Joined: Jan 2010
Posts: 9,833
Likes: 1,809
From: Northern California
Bikes: Cheltenham-Pedersen racer, Boulder F/S Paris-Roubaix, Varsity racer, '52 Christophe, '62 Continental, '92 Merckx, '75 Limongi, '76 Presto, '72 Gitane SC, '71 Schwinn SS, etc.
Looks like the inside wall of the rim has collapsed, leaving only the visible wall of the rim to support the spoke tension. Then the visible wall blew out, exposing the eyelet.
Often a tube will rupture as a result of the rim's inside wall collapsing.
The tire looks to have suffered an outer-ply delamination. Typically this happens only to aged or defective tires.
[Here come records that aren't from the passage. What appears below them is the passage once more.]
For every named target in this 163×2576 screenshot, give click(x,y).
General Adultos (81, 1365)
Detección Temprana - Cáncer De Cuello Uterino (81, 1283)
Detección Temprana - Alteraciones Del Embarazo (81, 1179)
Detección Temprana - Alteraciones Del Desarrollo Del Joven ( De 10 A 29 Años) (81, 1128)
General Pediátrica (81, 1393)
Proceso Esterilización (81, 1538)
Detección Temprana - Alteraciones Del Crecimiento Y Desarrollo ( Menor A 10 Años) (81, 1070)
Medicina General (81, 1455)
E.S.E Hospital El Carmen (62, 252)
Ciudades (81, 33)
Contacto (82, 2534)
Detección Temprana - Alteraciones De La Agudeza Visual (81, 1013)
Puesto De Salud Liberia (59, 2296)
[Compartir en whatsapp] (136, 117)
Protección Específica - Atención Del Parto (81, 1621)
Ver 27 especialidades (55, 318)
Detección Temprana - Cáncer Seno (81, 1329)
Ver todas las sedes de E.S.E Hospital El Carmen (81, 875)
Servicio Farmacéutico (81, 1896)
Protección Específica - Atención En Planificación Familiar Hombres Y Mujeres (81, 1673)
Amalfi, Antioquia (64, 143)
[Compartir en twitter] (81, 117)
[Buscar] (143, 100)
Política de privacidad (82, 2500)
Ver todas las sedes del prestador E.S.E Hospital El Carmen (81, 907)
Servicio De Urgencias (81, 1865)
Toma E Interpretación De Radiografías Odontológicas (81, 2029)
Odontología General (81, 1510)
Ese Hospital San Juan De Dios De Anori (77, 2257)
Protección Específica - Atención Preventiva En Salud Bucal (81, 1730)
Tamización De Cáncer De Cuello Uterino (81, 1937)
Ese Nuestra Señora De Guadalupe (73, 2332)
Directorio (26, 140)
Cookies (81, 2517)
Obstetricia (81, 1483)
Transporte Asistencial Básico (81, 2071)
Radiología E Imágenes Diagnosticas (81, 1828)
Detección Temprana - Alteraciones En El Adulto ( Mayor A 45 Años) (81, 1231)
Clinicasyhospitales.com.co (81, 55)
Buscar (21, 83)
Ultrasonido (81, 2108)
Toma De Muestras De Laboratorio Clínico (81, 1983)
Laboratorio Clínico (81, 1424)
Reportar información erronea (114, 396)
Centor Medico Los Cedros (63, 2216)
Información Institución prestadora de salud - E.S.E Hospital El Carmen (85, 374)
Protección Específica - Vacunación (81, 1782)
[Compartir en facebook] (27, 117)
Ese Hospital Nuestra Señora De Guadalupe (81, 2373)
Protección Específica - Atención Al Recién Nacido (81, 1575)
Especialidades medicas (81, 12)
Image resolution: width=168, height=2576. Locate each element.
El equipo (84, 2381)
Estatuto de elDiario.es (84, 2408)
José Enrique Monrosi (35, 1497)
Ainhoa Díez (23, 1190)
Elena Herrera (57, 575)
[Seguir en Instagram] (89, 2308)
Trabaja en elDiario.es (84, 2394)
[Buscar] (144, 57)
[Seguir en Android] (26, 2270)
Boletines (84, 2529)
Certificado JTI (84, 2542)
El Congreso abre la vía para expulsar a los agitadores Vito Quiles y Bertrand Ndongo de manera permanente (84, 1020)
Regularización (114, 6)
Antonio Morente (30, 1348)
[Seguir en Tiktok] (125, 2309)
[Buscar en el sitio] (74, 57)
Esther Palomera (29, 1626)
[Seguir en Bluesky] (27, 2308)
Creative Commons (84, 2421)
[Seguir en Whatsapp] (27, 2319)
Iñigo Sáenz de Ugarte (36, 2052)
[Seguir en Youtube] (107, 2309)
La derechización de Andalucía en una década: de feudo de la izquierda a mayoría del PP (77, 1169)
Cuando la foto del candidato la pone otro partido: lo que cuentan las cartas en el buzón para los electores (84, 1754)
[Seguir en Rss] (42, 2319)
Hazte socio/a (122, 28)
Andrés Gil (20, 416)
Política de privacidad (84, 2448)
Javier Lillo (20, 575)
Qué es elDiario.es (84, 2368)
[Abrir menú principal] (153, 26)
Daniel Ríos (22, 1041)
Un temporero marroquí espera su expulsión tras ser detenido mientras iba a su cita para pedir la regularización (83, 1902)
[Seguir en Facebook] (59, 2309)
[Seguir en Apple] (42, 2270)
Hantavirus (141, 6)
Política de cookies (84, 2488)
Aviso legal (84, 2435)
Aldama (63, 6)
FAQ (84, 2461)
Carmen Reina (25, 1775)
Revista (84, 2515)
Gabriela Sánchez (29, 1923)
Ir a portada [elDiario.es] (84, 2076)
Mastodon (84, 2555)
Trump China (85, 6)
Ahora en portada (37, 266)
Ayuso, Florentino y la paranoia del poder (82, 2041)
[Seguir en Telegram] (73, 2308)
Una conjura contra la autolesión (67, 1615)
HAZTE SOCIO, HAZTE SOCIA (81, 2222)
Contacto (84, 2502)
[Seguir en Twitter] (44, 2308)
The three layers of tire casing under the tread are not woven, each ply has unidirectional threads which can allow the tube to blow outward between parallel threads and then burst.
This failure appears to involve two plies unless the single outer ply delaminated past the edge of the middle ply. Again though it's either advanced age or an insufficient-overlap defect that normally causes this to happen.
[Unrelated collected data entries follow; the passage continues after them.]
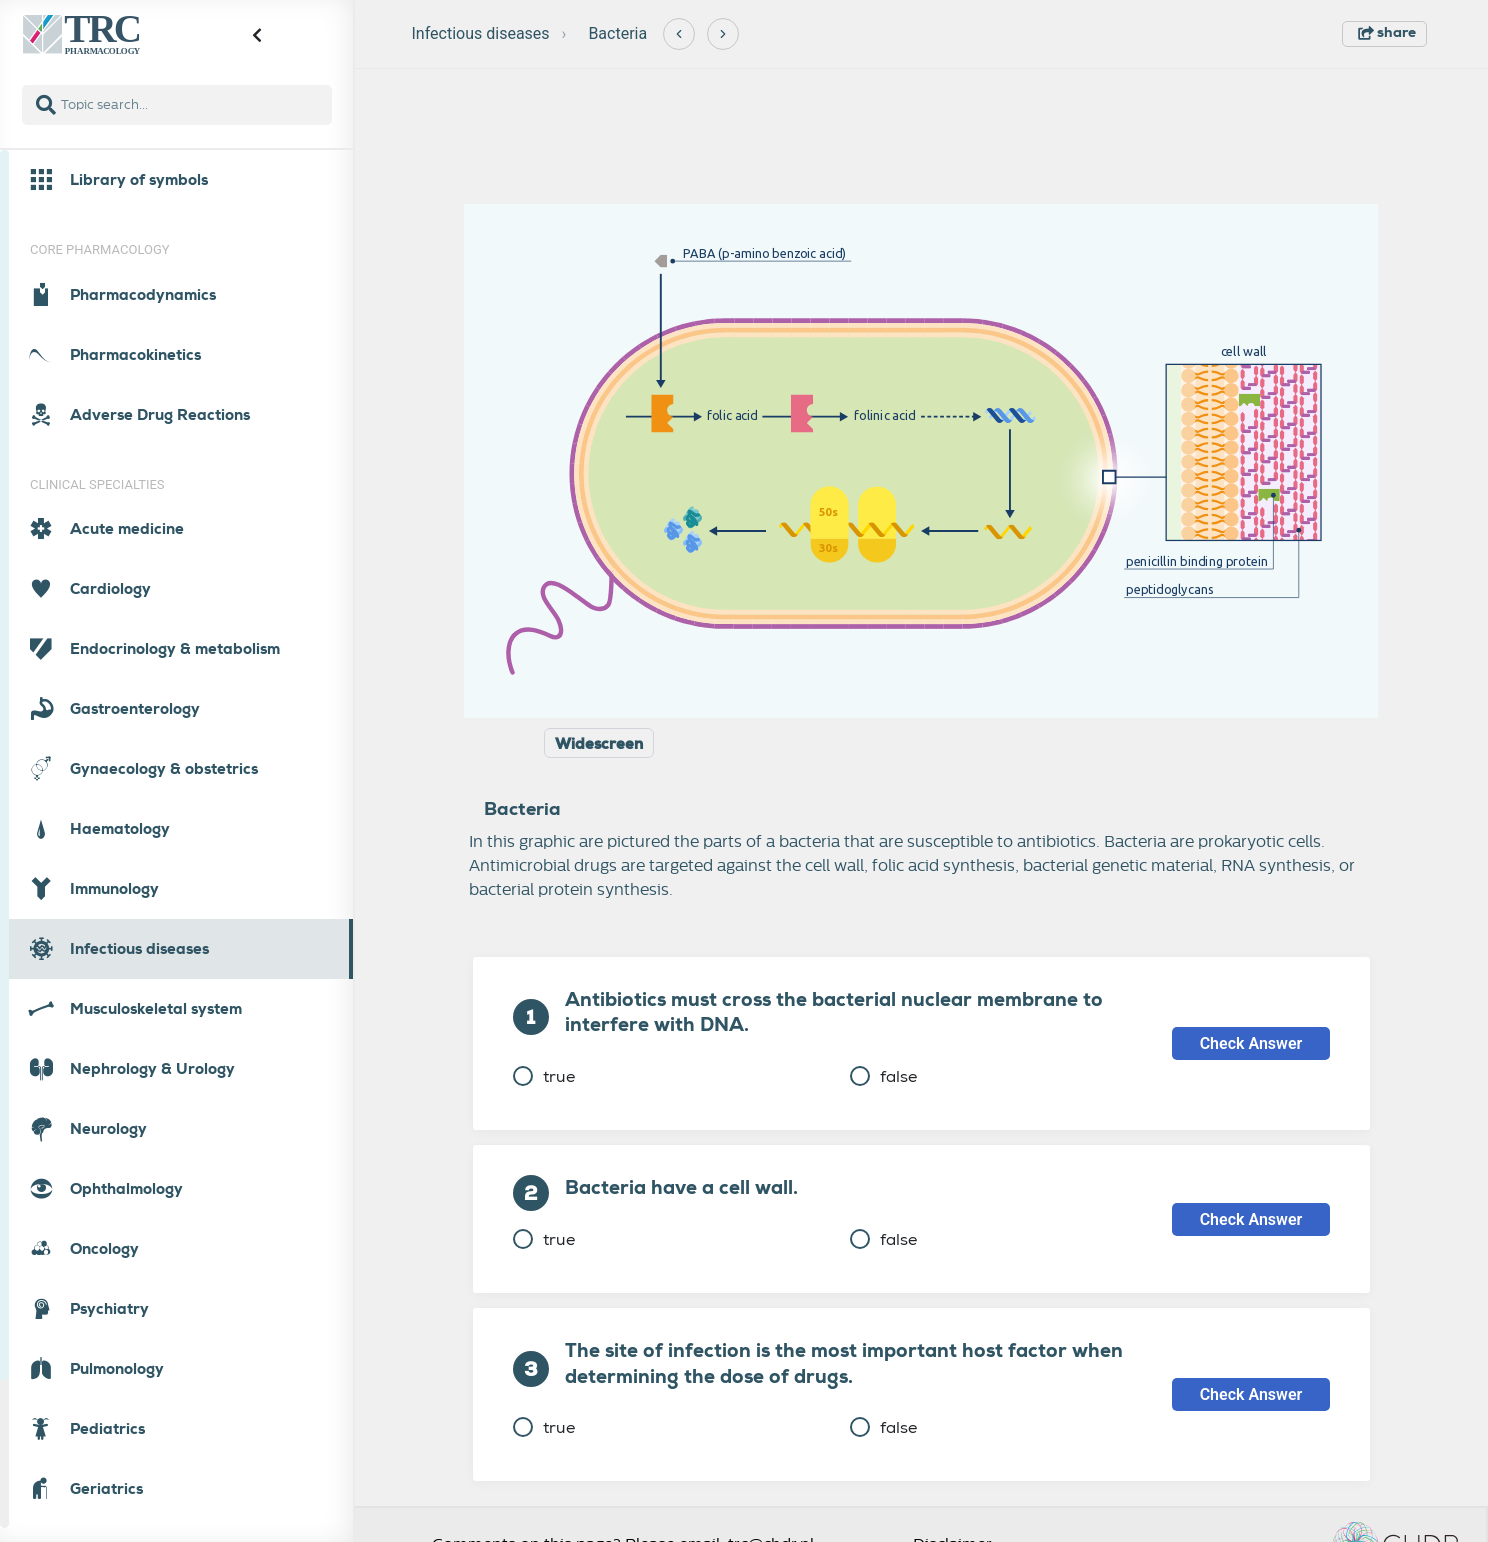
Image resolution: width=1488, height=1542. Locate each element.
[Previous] (679, 34)
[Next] (723, 34)
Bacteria (617, 33)
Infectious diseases (481, 33)
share (1387, 32)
From the pictures, it appears that the old skinwall tire blew out, was then replaced with the Continental tire, and then the spoke eyelet pulled out(?).
The derailer hanger needs to be bent back to where the two pulleys both stay in a plane parallel to the sprockets even as the cage is rotated 90-degrees.
The rear wheel of a road bike is usually the most costly component to replace, and is the hardest to find in good, used condition since they are prone to failing before other major components do. So I always inspect any prospective purchase for rear wheel defects as much as anything else.
Last edited by dddd; 11-06-20 at 11:33 PM.